Much more importantly, putting an arts festival in a capital city (and Edinburgh is a glittering exception) misses the point of what a festival should be.

It should bring people together by offering them, in Edinburgh style, culture, chat and parties in a small, walkable city centre where the buzz is about the festival and you know in precisely which bars and restaurants you will see fellow enthusiasts. When an arts festival is on in a place, it should dominate that place's cultural life.

That can't possibly work in London, where the films are spread over a wide area and the whole festival is drowned out by the mass of other cultural events going on nightly - theatre, opera, rock concerts and, yes, even other movies. It's also a bit of an insult to Britain's other cities to bring a film festival to the one city which doesn't exactly need publicity, a heightening of profile or an event to put it on the cultural map. Numerous other places would have fitted the bill so much better. If you put a festival, of any art form, in London, it gets lost.

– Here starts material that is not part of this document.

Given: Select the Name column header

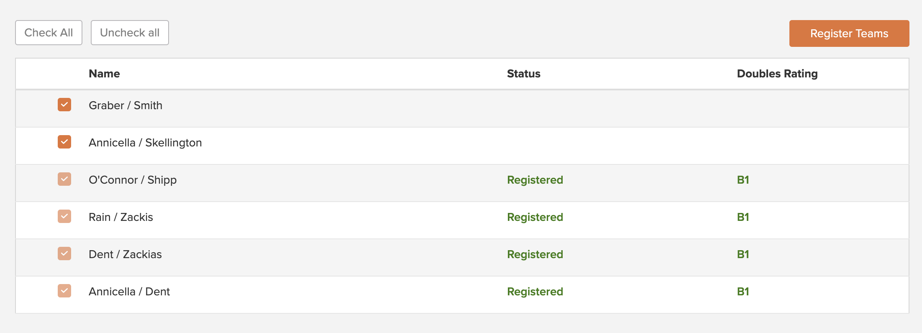Looking at the screenshot, I should point(104,74).
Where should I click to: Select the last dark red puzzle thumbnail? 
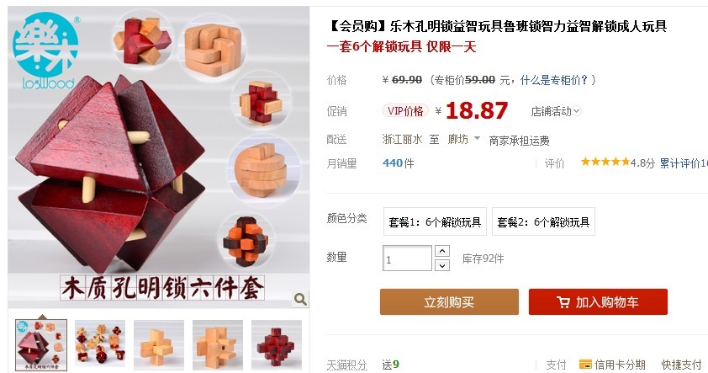pos(277,345)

If Hay-on-Wye had been the London literary festival, it would have forfeited every ounce of its charm and unique flavour. If the Brighton comedy festival were in London it would amount to just another bunch of stand-up comics on top of the ones already doing the nightly round.

An arts festival has to have a sense of place. The place has to contribute its distinctive feel to the art. At any great festival, the work and the surroundings are inseparable. London is too amorphous and too well endowed culturally either to need a film festival or to do it justice. And I have a hunch that even the capital's film buffs would have had more fun going away for a weekend of film to another British city, country town or seaside resort, than making the trip to Leicester Square or Waterloo that they do every other Saturday night. It's time to relocate this festival.

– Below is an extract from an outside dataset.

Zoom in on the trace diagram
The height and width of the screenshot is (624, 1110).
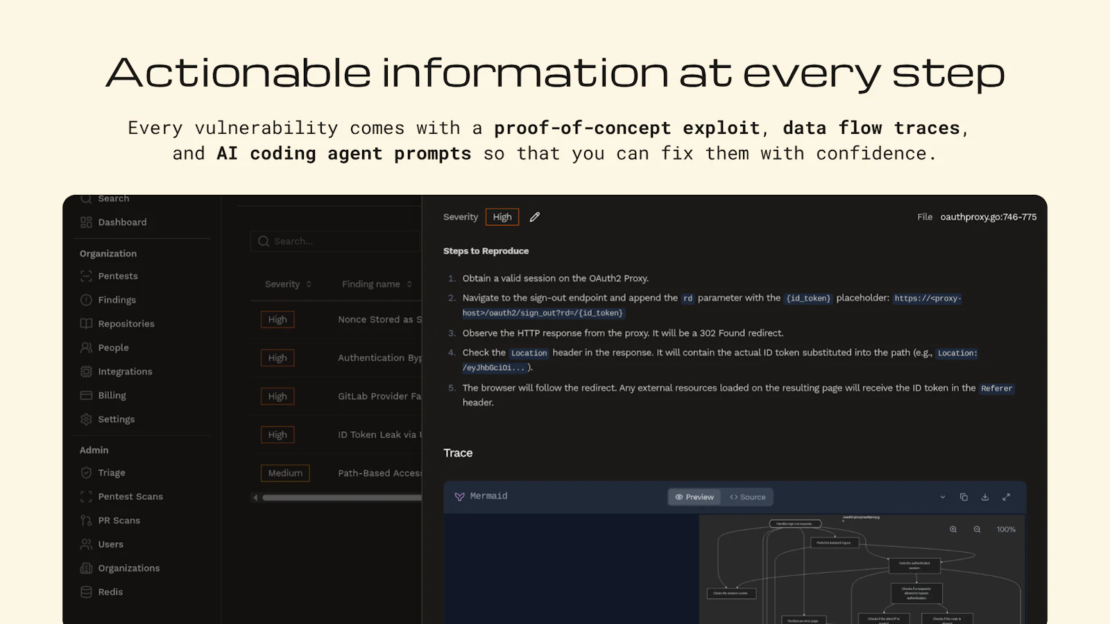coord(953,529)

The good old days of benefit gigs

They weren't handing out knighthoods to rock stars in 1971 for helping the Third World. But this week's DVD release of George Harrison's Concert for Bangladesh, right, is a reminder that he was 14 years ahead of Bob Geldof in linking a rock concert and relief for the oppressed and starving.

Actually, he wasn't the only one that summer. Harrison's shindig in New York was followed just a few weeks later by a Bangladesh benefit concert at the Oval, of all places. But, that event, starring The Who and The Faces, seems to have been written out of history.

George Harrison's New York concert did highlight one grand difference between then and now. He was able to stun the audience by bringing on a surprise guest, Bob Dylan.

With the mass pre-concert coverage there is now for major benefit gigs, when details of the acts, the running order and the set lists are given to the press and television in advance, we are unlikely ever to see that sort of surprise again.

* One great thing about the Tate and its large and efficient network of PRs is that there is always someone available for comment. If you are writing an article about the success of Tate Modern, there they will be, available for comment. If you are analysing the benefits of the Tate Britain rehang, you can choose from four or five of them plus a curator and director or two, all available for comment.

So when the rather disturbing story broke this week of Tate trustee Chris Ofili charging the gallery for his art after exhorting other artists to donate for free, and of Ofili's agent Victoria Miro reminding Tate director Sir Nicholas Serota that Ofili was getting married and needed funds, it was a surprise to read that among Ofili, Miro and anyone from the Tate, no one was available for comment. Cynics might think there was something to hide. I'll be more charitable. It's half term, and maybe everyone involved was taking a well-earned break.